Dr. Gregory Burns, a professor of behavioral science, conducted several experiments to study why humans readily conform. ABC’s Primetime recreated these experiments using several unsuspecting people.
In Part One of Fahrenheit 451, the protagonist in the novel begins to question why society has accepted the rule of a totalitarian government that burns books as a form of censorship. After finishing Part One, ask students to use the information from the article to analyze why the society in Fahrenheit 451 has accepted the rule of a totalitarian government. What specific evidence from the article provides clues as to why the people might not rebel?
In “More Facebook Friends, Fewer Real Ones, Says Cornell Study,” Matthew Brashears conducted a study that suggested social networks may not be fulfilling our deeper social needs.
In one scene from the novel, the protagonist complains about his wife’s inability to have a genuine conversation because she is too concerned with watching television. After finishing reading this scene in Part Two (pg.80-91), ask students to discuss what effect technology has on characters’ lives in the novel. Compare and contrast the effect of Facebook on people’s lives according to the article, with the effect the technology in the novel has on the characters’ lives.
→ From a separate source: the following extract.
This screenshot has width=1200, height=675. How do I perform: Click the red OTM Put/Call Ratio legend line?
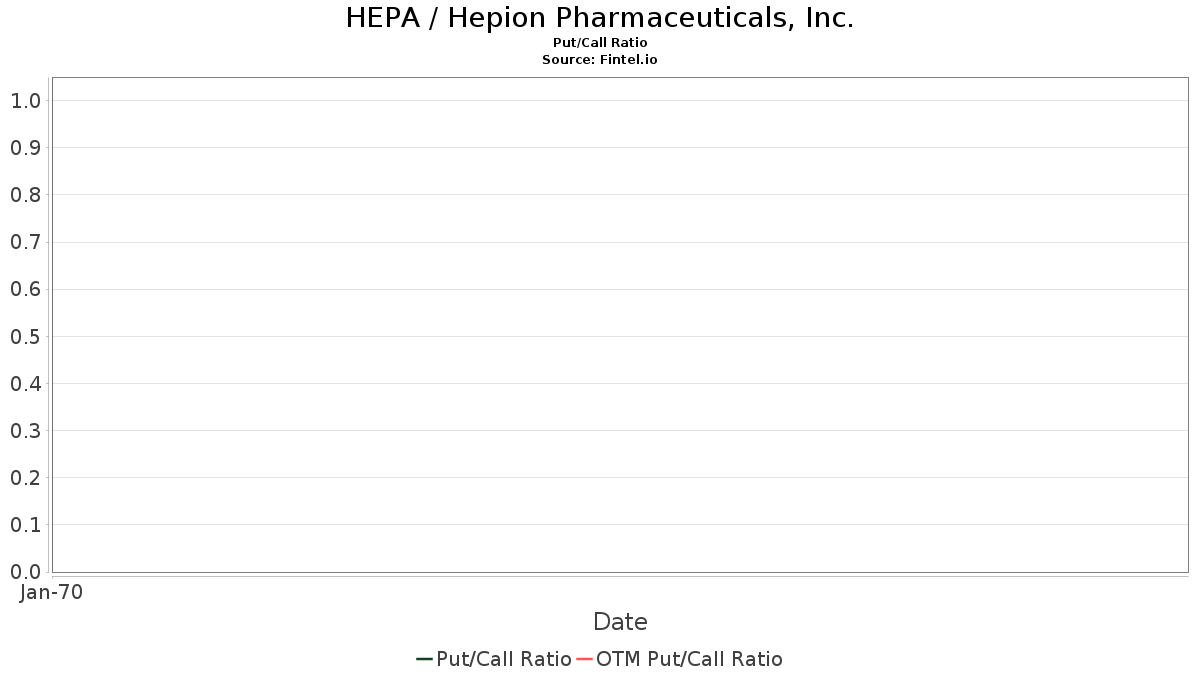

In “The Salem (and Other) Witch Hunts,” Mike Kubic explores the Salem witch trials, and the various other prejudiced hunts that have occurred throughout history.
Fahrenheit 451 and this article both feature individuals who are persecuted by the government for their beliefs. In one scene in Fahrenheit 451 (pg. 104-110), the antagonist questions the protagonist’s interest in reading books. Compare and contrast the reasons why the government in the article and in Fahrenheit 451 persecute people for their beliefs. Also, have students discuss this question: Why is the government in Fahrenheit 451 afraid of its citizens reading books?
This article describes life in North Korea under totalitarian government rule. In North Korea, the government has total control over the economy, the military, education, and people’s access to information—and it punishes those who try to change the status quo.
Fahrenheit 451 and this article both feature totalitarian governments that go to extreme measures to punish their citizens that question the government. After the protagonist in Fahrenheit 451 begins collecting outlawed books, he is turned in to the government by his own wife. After finishing Part 3, asks students to compare and contrast the way the totalitarian government in the article and Fahrenheit 451 coerce their citizens into obedience.
Plato’s Allegory of the Cave is a piece of philosophy explaining the importance of knowledge in society and for the human soul.
Both Fahrenheit 451 and this excerpt feature individuals that transition from ignorance to enlightenment. Guy Montag transitions from being a fireman that does the bidding of a totalitarian government to a fugitive on the run from the same government for critiquing its repressive control. After finishing the novel, ask students to compare and contrast Montag’s path to enlightenment with the “Allegory of the Cave.”